Different levels of reliability and different features are reported as different and independent annotations. Each MobiDB annotation is identified by an ‘evidence-feature-source’ triplet which uniquely identifies one level of quality, type and source of annotation. Possible values for ‘evidence’ are: (i) ‘curated’, the annotation comes from a manually curated database; (ii) ‘derived’, the annotation is inferred automatically processing primary data, for example PDB structures are processed to detect missing, mobile and lip residues, (iii) ‘homology’, annotations are obtained aligning curated data and (iv) ‘prediction’, annotations are automatically extracted from the protein sequence. The ‘feature’ element of the triplet represents the type (or flavour) of the annotation, for example ‘disorder’, ‘missing_residues’, ‘binding_mode’, ‘lip’, etc. The ‘source’ element represents the annotation source which can be the name of a software, a third party database or the type of consensus. Possible values are: ‘mobidb_lite’, ‘disprot’, ‘merged’, ‘th_90’, etc. The full list and explanation of all available triplets is provided on the about page of the website.
The main difference in MobiDB v4 as compared to the previous releases of MobiDB is the addition of novel functional aspects related to disordered regions, which are listed below and with a white background on the first block of Figure 1. These contribute to establishing links between conformational ensembles and their biological roles.

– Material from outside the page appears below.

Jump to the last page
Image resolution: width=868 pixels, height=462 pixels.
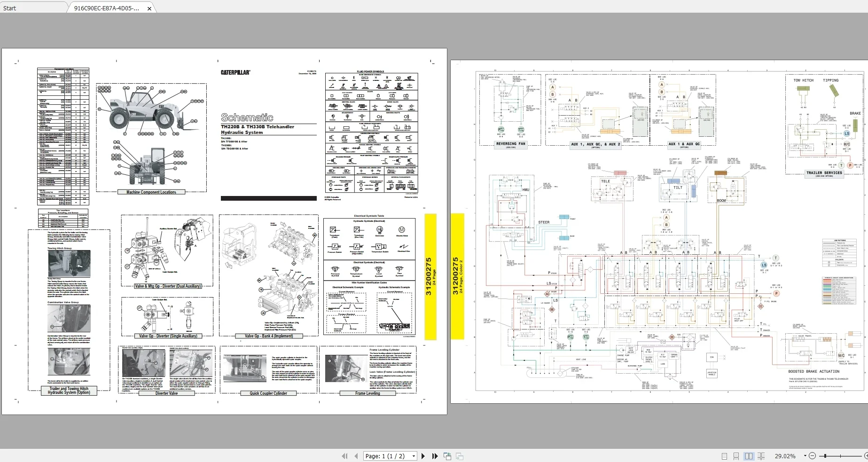click(x=435, y=456)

Binding modes of disordered regions refer to the conformational transitions of IDRs upon interacting with specific partners. IDRs can undergo disorder-to-order transitions and fold upon the template, or remain disordered (disorder-to-disorder transition) in a partner-bound form (36). Some IDRs exhibit both behaviors, and exhibit context-dependent binding with different partners or cellular conditions (37). These binding modes were assigned from collecting all bound-state experimental evidence from PDB, as defined in (36).
MobiDB implementation identifies inter-chain binding regions and the mono-/multimeric state using the RING software (40). RING generates residue level contact-networks by identifying all types of non-covalent interactions at atomic level in a protein structure (PDB). The residue interaction network generated by RING is combined with data on disorder derived from missing residues. Comparison of disordered residues in free and bound form of the protein is used to define the different binding modes: disorder-to-order, disorder-to-disorder and context-dependent binding.
Interactions of disordered regions are realized via short peptide motifs (41). These linear motifs can be collected from the sequence within the Eukaryotic Linear Motif database (16) or predicted using automatic methods such as ANCHOR (42). MobiDB provides a different approach, by exploiting a new software, Fast Linear Interacting Peptides Predictor (FLIPPER), which is able to detect linear interacting peptides (LIPs) from protein structures (PDB). FLIPPER is a random forest classifier which exploits geometrical and physicochemical properties of linear interacting peptides. These properties include linearity, solvent accessibility difference in the bound and unbound state and the ratio of inter- vs. intra-chain contacts. The algorithm has been trained on the same examples used by ANCHOR and validated against DIBS and PixelDB examples. The software is a reimplementation of a published component of the previous MobiDB pipeline (43) and it is freely available from GitHub (https://github.com/BioComputingUP/FLIPPER). After processing the entire PDB, FLIPPER recognized about 6800 different proteins with at least one LIP. Approximately 4.5% of the residues in these proteins are contained in LIPs (see MobiDB statistics) which provide a bona fide dataset for the implementation of novel sequence based predictors and statistical/functional analyses.
Posttranslational modifications of disordered regions serve as regulatory points of many biochemical pathways (44). Therefore annotating PTM sites is crucial for functional annotation of disordered regions. Data on all types of PTMs are derived from UniProtKB which propagates a small set of well annotated modifications by sequence similarity. Additional phosphorylation sites are provided from the Scop3P database. The Scop3P sites are extracted by large scale re-processing of 36 projects from the PRIDE database (45) with the ionbot approach (https://ionbot.cloud/).
Regions forming dynamic liquid droplets are a new facet of disordered proteins (46). Recent data indicates that weak interactions involving disordered regions often govern protein phase separation (47). Although the general biological roles of phase separation remain to be elucidated, systematic annotation of regions undergoing LLPS will contribute to elucidating the underlying sequence-codes.
Regions associated with phase separation processes in MobiDB are derived from the PhasePro database (22). This dataset not only assembles proteins, which were reported to phase separate in vitro or in vivo, but also specifies those regions, which mediate this process.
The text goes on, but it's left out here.